Training a classifier using VGGish embeddings

Sleeba Paul

unread,

Aug 28, 2018, 7:46:56 AM8/28/18

to audioset-users

Hi Group,

I would like to request a help from the community. This is my problem.

Say, I've to classify between three categories for an inputted audio buffer.

1. Explosion

2. Gunfire

3. Others

All these categories are available in the audio data set. I've fetched the data and preprocessed them to 2 seconds long clips with 16 kHz sampling frequency. These clips are passed to VGGish to generated embeddings of size (2,128).
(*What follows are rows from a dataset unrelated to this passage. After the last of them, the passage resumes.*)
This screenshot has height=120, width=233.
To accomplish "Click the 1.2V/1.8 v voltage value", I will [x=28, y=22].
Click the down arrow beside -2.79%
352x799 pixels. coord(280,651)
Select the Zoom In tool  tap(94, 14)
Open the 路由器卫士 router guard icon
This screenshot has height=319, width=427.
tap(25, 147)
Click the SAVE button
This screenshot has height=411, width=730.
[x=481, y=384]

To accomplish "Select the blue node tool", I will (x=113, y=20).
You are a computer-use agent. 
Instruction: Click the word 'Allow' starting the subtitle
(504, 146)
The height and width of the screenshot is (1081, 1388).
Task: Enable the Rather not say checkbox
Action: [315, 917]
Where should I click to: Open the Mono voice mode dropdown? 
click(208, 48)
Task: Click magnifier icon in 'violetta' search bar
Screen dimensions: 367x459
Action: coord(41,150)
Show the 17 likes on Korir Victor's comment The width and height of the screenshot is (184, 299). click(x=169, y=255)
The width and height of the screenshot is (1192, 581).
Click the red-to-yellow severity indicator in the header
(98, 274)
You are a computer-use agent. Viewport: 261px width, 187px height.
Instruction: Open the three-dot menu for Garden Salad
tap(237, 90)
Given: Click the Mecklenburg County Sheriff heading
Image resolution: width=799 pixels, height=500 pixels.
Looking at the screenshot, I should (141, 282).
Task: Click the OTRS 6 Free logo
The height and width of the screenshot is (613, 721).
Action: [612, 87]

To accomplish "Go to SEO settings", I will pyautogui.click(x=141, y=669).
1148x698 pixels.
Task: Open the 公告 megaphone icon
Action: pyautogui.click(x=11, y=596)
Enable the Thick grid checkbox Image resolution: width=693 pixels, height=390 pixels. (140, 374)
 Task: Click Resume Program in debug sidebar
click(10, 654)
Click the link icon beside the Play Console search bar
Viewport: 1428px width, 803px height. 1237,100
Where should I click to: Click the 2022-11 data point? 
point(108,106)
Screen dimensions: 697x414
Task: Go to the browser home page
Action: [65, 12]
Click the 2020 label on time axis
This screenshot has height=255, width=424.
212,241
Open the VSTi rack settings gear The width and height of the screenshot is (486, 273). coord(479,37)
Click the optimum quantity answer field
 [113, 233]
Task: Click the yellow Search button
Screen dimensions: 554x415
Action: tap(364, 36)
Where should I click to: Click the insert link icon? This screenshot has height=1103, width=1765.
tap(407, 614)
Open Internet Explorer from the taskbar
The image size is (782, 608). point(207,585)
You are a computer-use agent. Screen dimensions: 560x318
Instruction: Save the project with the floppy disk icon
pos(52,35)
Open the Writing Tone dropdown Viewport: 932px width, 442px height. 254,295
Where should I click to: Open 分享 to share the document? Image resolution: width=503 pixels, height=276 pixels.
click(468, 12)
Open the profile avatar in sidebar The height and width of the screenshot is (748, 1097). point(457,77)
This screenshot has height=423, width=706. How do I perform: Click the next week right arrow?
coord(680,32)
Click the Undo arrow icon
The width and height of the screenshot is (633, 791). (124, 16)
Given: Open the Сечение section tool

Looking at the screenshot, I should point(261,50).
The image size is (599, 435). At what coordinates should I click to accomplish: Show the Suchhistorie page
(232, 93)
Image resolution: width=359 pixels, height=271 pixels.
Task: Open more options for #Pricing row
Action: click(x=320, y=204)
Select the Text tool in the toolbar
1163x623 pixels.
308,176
I would like to add another lite classifier to be trained in these embeddings to classify the above-mentioned labels. What would be the architecture of this lite network? I'm interested in using MobileNet / SqueezeNet for on-premise prediction. But I'm worried about the data input as I can't treat a (2x128) as an image.

Please help!

Warm regards,

Sleeba Paul

Wei Fan

unread,

Sep 5, 2018, 10:54:00 AM9/5/18

to audioset-users

The VGGish model takes in about 1 sec clip to generate 128-d embeddings. Your clip is 2 sec long hence you get 2*128 embeddings, each represents 1 second of the audio content. You may pass the 2 128-d vec one by one to the light-weight classifier, and find a way to ensemble the 2 output. For example, if any one is classifier as explosion/gunshot, consider the full clip is explosion/gunshot. The reason to do this is explosion/gunshot are generally short-lasting sound.

Regarding the architecture of the lite classifier on top of embeddings, I haven't explore on this much. From what I have tried, even a single layer perceptron works well. RF works too. Appreciate if anyone knowing better architecture for the light-weight classifier.

Thanks,

Wei

Carlos Miguel Quintos

unread,

Sep 11, 2018, 5:50:40 AM9/11/18

to audioset-users

Hi Sleeba,

How did you fetch specific data( Explosion, gunfire, etc) from the audioset?

Sleeba Paul

unread,

Sep 11, 2018, 12:12:17 PM9/11/18

to audioset-users

Okay, I had no clue about extracting specific sounds from the audio data set. Then I found this Kaggle Competition.